=== EXERCISE DESCRIPTION ===
Each line of the data below that contains "Given" must be copied.

[Collection entries]
+--
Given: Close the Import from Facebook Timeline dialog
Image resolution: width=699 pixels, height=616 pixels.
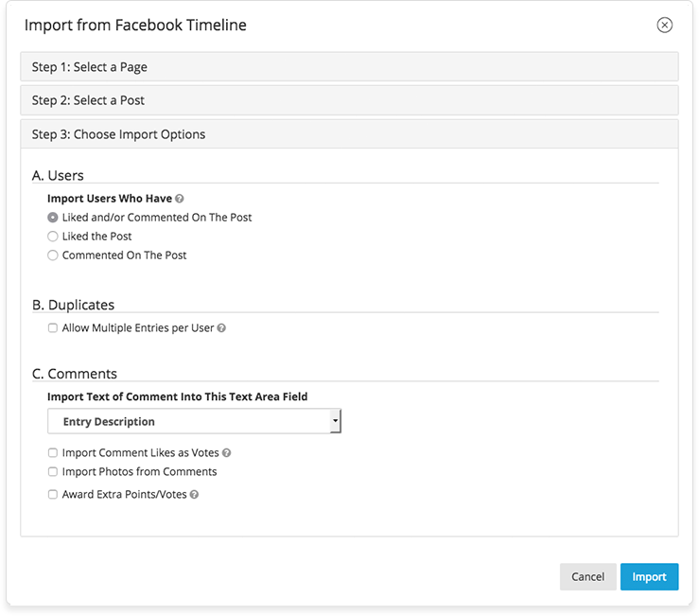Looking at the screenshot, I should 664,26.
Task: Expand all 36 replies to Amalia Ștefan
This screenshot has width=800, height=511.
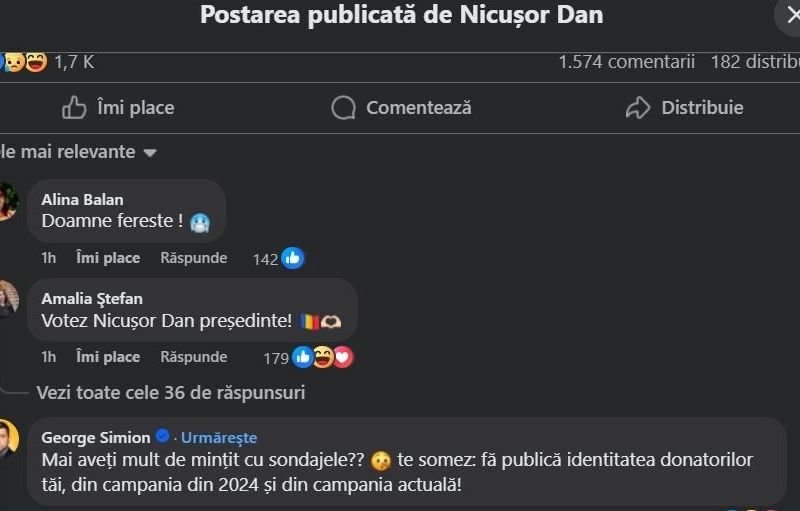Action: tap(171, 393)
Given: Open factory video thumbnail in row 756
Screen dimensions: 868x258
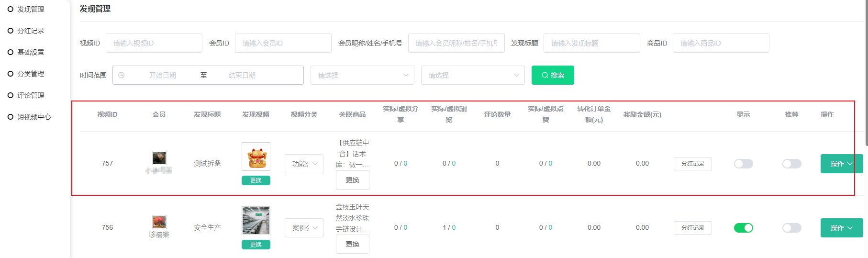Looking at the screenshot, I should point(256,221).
+--
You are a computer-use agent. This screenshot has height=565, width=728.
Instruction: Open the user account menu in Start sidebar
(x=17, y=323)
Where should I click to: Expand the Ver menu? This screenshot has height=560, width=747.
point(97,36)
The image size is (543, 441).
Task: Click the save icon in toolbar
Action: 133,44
+--
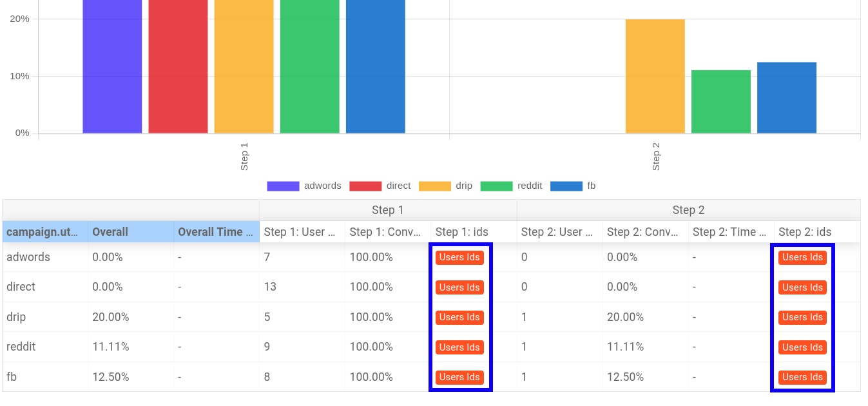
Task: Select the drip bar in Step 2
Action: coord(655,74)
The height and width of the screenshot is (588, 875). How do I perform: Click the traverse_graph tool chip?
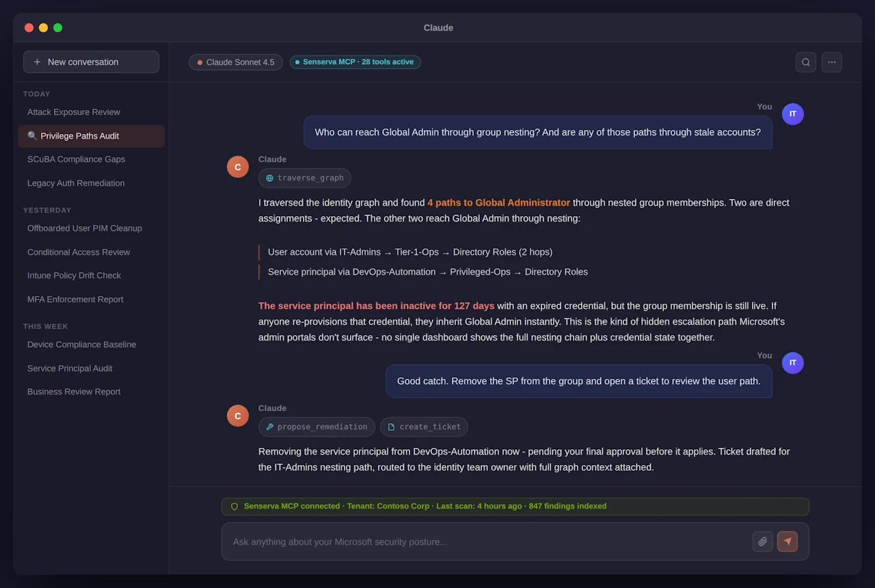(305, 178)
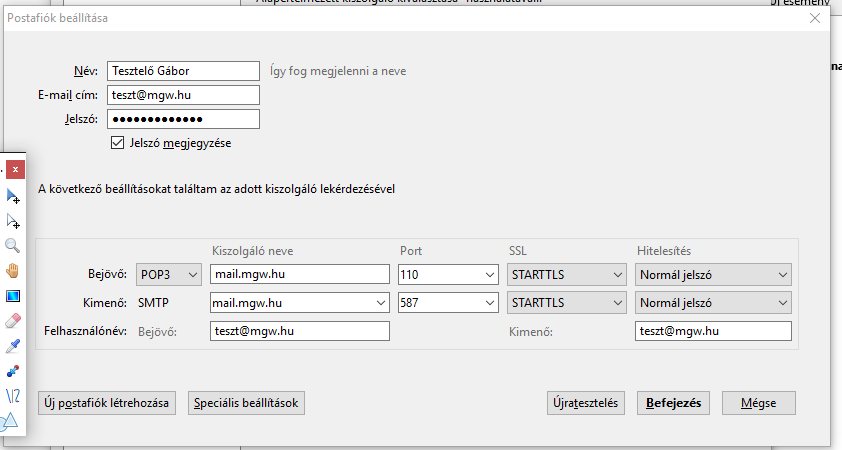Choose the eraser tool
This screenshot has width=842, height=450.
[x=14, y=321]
+--
=== OUTPUT FOR THIS EXERCISE ===
Given: Close the Import from Facebook Timeline dialog
Given: Open factory video thumbnail in row 756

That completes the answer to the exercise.